When a user interacts with an LLM and prompts and guides it, “That can go off the rails in various ways,’’ Wiberg said. Red teaming can provide insight into the worst-case scenario if a bad actor is interacting with an LLM, “but it doesn’t give you a sense of the general safety or accuracy of an LLM in everyday use with well-meaning or neutral end users.”

The only potential downside to the ARIA approach could be human bias, observed Rahul Vishwakarma, a senior member of the IEEE and a data scientist at Octopyd. The bias could come from the people participating in the testing/evaluation of the AI system, or from the experts conducting the evaluation, he said.

“Whoever is participating in this program needs to be really careful” about the data being collected,” Vishwakarma said.

“Subjectivity is definitely a risk in the evaluation of any model, depending on the person or organization that’s evaluating a tool,’’ agreed Wiberg, adding that AI program evaluators need to clearly define their metrics.

She believes NIST is making “a pretty concerted effort to pose well-defined and specific evaluations for each of these pilot tasks … formulating these evaluation questions and metrics of success that hopefully, will help mitigate the issues of subjectivity—but it’s something to be aware of.”

For any framework, there is value in getting more diverse perspectives looking at a problem or an LLM critically, and thinking through what could go wrong and how users will interact with it, Wiberg said. “The more perspectives you’re able to incorporate in an evaluation, the more you’re able to mitigate the risk of subjectivity.”

Vishwakarma also recommends mandatory ARIA certification for any government agency and company working with AI. “The certification will bring trust and reliability among the end users,’’ he said. “However, to mandate the certification, the data laws within [different countries] should also be considered.”

On the whole, Wiberg feels optimistic ARIA will be “an important and useful step in developing generalizable frameworks for evaluating AI applications. “My only point of pause is, given the diversity of tasks and application areas of large language models and the varying levels of consequential outcomes of interacting with the outcomes, developing frameworks that are generalizable is challenging.”

The program’s coordinators also need to think about how to make the evaluations scalable, Wiberg said. “How insights obtained from this pilot can be applied and useful in broader settings that don’t have the same resources or detailed scrutiny and testing remains to be seen.”

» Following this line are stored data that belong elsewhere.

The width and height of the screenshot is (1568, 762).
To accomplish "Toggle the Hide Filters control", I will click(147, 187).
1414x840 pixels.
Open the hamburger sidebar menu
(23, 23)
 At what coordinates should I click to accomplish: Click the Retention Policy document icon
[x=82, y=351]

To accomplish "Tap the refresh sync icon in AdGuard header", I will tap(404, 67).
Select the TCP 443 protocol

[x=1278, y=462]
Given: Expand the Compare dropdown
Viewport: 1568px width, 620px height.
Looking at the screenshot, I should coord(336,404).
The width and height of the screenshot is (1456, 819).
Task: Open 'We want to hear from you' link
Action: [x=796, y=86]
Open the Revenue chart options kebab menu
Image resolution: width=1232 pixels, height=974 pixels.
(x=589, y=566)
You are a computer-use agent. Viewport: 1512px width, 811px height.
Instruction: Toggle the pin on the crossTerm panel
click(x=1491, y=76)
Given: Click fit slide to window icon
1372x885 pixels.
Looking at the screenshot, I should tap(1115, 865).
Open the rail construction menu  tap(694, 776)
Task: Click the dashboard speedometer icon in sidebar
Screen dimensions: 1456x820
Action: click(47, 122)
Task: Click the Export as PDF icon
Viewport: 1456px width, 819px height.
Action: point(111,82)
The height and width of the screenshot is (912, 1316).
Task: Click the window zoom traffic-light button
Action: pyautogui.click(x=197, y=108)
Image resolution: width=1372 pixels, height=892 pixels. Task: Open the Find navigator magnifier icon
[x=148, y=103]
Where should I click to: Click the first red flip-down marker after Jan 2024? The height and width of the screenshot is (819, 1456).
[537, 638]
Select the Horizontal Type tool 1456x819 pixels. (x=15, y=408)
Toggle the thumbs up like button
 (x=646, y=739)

Making AI models more beneficial to society

NIST’s goal with the ARIA program is to provide guidance by offering “a test environment for researchers and developers to evaluate their models in a scientific setting and determine how their models may create impacts in the real world,’’ Schwartz said. “They can take learnings from ARIA to improve model functionality and societal robustness.”

Over the long term, the outcomes from ARIA should include “guidelines, tools, evaluation methodologies, and measurement methods for making AI models and systems less harmful and more beneficial for individuals, communities, and society,’’ she said.

Once the pilot has concluded, Schwartz said the ARIA program will explore the feasibility of a full-scale evaluation. Eventually, the techniques and methods in the ARIA evaluations may be adapted for other NIST evaluations that are currently focused on algorithmic performance, she said, adding that this will provide an opportunity for those communities to consider the impacts of the technologies being studied, such as facial recognition and text retrieval.

Esther Shein is a freelance technology and business writer based in the Boston area.